[Opening DATA EXTRACT section]
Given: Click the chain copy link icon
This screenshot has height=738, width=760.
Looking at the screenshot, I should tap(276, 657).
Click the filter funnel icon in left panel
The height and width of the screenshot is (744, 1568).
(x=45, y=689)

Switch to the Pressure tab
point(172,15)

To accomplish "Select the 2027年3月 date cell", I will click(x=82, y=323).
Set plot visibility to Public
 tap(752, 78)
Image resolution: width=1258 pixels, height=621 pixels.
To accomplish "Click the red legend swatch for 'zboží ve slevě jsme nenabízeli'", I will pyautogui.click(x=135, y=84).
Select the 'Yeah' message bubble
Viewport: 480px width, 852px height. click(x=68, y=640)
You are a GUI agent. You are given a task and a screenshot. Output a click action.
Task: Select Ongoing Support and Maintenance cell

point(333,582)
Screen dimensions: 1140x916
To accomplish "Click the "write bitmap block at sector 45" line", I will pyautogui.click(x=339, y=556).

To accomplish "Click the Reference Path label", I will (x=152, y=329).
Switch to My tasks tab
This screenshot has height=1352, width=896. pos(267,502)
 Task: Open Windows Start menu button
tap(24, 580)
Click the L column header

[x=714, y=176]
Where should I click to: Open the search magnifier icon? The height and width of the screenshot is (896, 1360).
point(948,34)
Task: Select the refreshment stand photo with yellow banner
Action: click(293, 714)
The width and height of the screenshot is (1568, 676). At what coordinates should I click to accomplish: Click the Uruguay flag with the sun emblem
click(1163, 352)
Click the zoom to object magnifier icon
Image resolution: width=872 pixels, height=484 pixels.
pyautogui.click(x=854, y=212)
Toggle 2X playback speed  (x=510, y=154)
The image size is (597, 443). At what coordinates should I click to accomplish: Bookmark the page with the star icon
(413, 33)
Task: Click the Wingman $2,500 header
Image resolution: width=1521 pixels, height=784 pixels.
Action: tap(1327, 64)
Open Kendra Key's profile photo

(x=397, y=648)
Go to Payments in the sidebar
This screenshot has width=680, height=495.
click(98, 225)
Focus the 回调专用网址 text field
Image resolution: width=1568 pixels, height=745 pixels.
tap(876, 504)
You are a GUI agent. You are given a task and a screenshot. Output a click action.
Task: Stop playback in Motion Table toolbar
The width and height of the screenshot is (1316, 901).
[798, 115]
[Closing DATA EXTRACT section]
PROBLEM DESCRIPTION — Only the lines from the one containing "The image size" through the end of the data above are wanted, both ends included; restate them word for word.

SOLUTION FOR THIS TASK —
The image size is (597, 443). At what coordinates should I click to accomplish: Bookmark the page with the star icon
(413, 33)
Task: Click the Wingman $2,500 header
Image resolution: width=1521 pixels, height=784 pixels.
Action: tap(1327, 64)
Open Kendra Key's profile photo

(x=397, y=648)
Go to Payments in the sidebar
This screenshot has width=680, height=495.
click(98, 225)
Focus the 回调专用网址 text field
Image resolution: width=1568 pixels, height=745 pixels.
tap(876, 504)
You are a GUI agent. You are given a task and a screenshot. Output a click action.
Task: Stop playback in Motion Table toolbar
The width and height of the screenshot is (1316, 901).
[798, 115]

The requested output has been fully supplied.